Alelado, me quedé viendo aquella cascada cortada a pico, aquel finis terrae en el que el mundo se interrumpía abruptamente sin solución de continuidad.

– O sea… ¿todo era mentira? ¿Tenían razón mis amigos Jonathan y Kevin?

– Así es. Lo único esférico es el lipoma que tienes en la chepa y mis testículos mirados a contraluz, obviamente. En cuánto llegué a este sitio me di cuenta de sus posibilidades: un auténtico imán para zopencos. Cada noche rescato a alguna de las mentes más perjudicadas de ahí abajo y me la traigo aquí a dar un garbeo. Es mi forma de contribuir al caos, al estupor, al sin sentido. ¿No te parece hermoso?

– Pero usted era un racionalista, un…

– ¡Memeces! Mira a tu alrededor: ruiseñores-unicornio, niños con tres uretras, balnearios con pirañas, supermercados donde la gente vende partes de su cuerpo… esto es el Paraíso Musical, joven. Espero que todo esto no caiga en saco roto y sirva para inspirarte -volví a hacer que sí con la cabeza-. Y ahora haz el favor de saltar y acabemos de una vez.

– ¿Sal…?

No tuve tiempo de concluir la pregunta. David Lynch me empujó con decisión, precipitándome así en aquel epílogo de espuma y coordenadas cartesianas exentas.
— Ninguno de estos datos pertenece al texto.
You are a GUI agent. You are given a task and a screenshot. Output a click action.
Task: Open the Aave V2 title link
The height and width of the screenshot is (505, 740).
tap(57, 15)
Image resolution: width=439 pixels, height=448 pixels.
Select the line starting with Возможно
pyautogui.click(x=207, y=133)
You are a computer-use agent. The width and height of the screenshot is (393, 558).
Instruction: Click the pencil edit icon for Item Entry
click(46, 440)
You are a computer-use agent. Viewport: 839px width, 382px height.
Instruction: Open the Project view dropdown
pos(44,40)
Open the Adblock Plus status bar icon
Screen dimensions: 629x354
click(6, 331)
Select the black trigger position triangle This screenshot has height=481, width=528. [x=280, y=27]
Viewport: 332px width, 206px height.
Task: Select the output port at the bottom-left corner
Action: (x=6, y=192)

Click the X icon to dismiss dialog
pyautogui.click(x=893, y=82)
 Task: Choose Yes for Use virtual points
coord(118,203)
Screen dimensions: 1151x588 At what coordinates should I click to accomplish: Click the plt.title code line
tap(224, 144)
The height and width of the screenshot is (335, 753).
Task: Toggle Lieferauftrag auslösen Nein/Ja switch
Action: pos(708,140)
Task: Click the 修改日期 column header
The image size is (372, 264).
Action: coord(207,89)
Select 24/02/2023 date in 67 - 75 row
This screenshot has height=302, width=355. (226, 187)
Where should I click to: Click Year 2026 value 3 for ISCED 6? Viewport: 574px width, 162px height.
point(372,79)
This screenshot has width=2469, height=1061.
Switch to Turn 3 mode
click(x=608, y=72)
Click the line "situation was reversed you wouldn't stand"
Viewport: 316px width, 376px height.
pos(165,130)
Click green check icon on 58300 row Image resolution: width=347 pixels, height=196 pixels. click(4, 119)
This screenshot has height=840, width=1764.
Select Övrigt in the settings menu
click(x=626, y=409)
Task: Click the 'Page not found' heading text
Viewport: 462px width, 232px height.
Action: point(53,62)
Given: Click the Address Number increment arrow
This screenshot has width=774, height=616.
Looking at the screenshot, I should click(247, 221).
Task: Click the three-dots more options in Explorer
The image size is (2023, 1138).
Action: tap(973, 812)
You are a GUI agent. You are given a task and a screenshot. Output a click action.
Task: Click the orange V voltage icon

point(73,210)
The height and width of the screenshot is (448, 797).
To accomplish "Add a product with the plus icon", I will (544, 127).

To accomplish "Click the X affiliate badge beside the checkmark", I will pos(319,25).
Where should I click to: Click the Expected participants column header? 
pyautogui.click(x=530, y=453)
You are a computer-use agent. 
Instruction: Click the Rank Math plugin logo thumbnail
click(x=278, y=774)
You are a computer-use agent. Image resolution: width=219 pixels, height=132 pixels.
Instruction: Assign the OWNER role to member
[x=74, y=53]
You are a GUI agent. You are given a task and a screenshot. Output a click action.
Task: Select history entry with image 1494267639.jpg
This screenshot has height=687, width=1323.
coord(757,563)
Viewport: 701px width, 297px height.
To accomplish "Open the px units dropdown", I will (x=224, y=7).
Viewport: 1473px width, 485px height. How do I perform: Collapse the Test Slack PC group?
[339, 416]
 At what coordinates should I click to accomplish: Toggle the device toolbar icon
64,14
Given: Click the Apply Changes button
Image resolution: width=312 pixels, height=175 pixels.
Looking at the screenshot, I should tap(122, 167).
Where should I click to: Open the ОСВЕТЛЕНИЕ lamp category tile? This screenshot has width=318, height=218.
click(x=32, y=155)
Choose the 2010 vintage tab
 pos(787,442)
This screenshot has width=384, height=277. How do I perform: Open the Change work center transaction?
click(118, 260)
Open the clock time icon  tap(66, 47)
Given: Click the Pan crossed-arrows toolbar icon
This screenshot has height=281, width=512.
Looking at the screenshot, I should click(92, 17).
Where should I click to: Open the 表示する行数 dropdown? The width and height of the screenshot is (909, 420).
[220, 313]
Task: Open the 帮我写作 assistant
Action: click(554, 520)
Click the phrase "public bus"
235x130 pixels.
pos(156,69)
A la mañana siguiente me levanté extrañamente lúcido, recordándolo absolutamente todo y con ganas hasta de escribir la gran novela americana que le debía al planeta tierra. Me hice un café macha con vainilla y arándanos del bosque, bajé a comprarme leche de arroz con coco, almendras y Oxycontin en rama, abrí mi portátil con la manzana y la pegatina de Elon Musk sonriéndome y… y de repente Alan me preguntó por Teams que qué hacia esa noche, Mabel me contó por WhatsApp la última bronca con su madre que ya le vale que esta mujer no esta bien y apalabré vía Reddit tres artículos sobre el escándalo de Cannes y la alfombra roja con tres medios independientes con mucha proyección. Luego elaboré varias entradas para contentar a mis 12 seguidores de mis 22 redes sociales, me comí una pizza de calidad de esas que me traen los de Glovo, me eché una siesta y… ¡ya se acababa el martes!

Aquella noche, la última en que soñé con David Lynch, lo vi sonreírse junto a un lago oscuro. Me dirigí a él con innegable respeto, llamándole “maestro”.

– Que me olvides, gilipollas -fue todo cuanto salió de su boca, quiero pensar que a manera de valioso consejo vital-.

Todavía ando pensando qué me quiso decir.